═══ Trecho

TRE do Ceará adia julgamento sobre validade de convenção da Federação União Progressista que apoia Ciro Gomes. Assunto deve voltar à pauta na próxima segunda-feira
O Tribunal Regional Eleitoral do Ceará (TRE-CE) decidiu adiar o julgamento da medida cautelar que visa anular a convenção da Federação União Progressista. Por um placar apertado de 4 votos a 3, o colegiado acolheu uma questão de ordem para garantir que todos os representados sejam devidamente citados antes de uma deliberação do Pleno. A ação pode voltar a julgamento na próxima segunda-feira, dia 3 de agosto.
Com o adiamento, as decisões tomadas na convenção do último domingo, dia 26 de julho, seguem válidas temporariamente. O bloco homologou o apoio a Ciro Gomes (PSDB) ao governo, indicando Roberto Cláudio (União) para vice e Capitão Wagner (União) para o Senado.

══════
═══ Registros extraídos

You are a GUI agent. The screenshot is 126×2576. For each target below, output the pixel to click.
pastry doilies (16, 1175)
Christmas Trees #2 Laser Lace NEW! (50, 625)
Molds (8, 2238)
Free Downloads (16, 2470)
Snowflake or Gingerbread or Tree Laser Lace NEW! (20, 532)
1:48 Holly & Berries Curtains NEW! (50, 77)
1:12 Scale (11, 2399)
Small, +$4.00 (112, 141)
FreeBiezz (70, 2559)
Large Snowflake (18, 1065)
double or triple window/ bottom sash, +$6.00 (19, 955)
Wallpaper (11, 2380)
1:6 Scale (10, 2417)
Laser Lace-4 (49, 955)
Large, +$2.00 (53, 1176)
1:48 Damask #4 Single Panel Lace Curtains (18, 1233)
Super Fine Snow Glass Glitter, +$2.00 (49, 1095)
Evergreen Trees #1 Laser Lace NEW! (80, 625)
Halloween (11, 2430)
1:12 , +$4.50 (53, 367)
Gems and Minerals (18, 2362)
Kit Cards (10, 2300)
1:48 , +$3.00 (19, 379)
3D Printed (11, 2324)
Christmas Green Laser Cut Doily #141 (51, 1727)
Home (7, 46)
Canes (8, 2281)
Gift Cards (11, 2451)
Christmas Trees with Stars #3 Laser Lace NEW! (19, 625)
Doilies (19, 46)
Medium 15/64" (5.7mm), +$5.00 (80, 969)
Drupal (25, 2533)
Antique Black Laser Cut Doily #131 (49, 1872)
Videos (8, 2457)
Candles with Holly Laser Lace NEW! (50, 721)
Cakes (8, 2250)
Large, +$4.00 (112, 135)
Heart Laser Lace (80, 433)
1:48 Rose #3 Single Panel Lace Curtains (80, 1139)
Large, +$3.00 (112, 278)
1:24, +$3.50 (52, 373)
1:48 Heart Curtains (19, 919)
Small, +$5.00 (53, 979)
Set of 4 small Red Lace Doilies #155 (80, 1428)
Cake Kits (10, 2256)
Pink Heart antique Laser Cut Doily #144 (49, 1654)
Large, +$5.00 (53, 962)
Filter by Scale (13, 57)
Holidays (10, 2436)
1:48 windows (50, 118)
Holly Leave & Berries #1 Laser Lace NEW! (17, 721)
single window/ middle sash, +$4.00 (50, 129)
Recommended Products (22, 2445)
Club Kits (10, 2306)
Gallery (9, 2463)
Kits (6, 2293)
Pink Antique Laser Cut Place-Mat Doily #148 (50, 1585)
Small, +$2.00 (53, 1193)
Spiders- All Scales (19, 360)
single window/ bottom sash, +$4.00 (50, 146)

══════

[Tarefas a executar]
1. No trecho sobre o adiamento do julgamento no TRE-CE, qual foi o placar da votação que acolheu a questão de ordem?
2. Dê continuidade ao texto sobre o julgamento no TRE-CE, começando logo após a última frase apresentada.

[Respostas redigidas]
1. 4 votos a 3.

2.
Apesar do recuo do tribunal em julgar o mérito de forma imediata, o caso ganhou um posicionamento de peso nos bastidores jurídicos. O Ministério Público Eleitoral (MPE), por meio do procurador regional eleitoral Celso Leal, posicionou-se a favor do resultado da convenção da federação.
Em seu parecer, o procurador argumentou que as federações partidárias possuem autonomia jurídica e funcionam como uma única agremiação. Portanto, os posicionamentos isolados dos diretórios estaduais de cada sigla não têm o poder de vincular ou anular as decisões coletivas da federação.
O MPE apontou ainda a inadequação da via processual eleita pelos partidos, sugerindo a extinção da ação sem julgamento de mérito, uma vez que contestações de atas devem ocorrer na fase de registro de candidaturas (DRAP).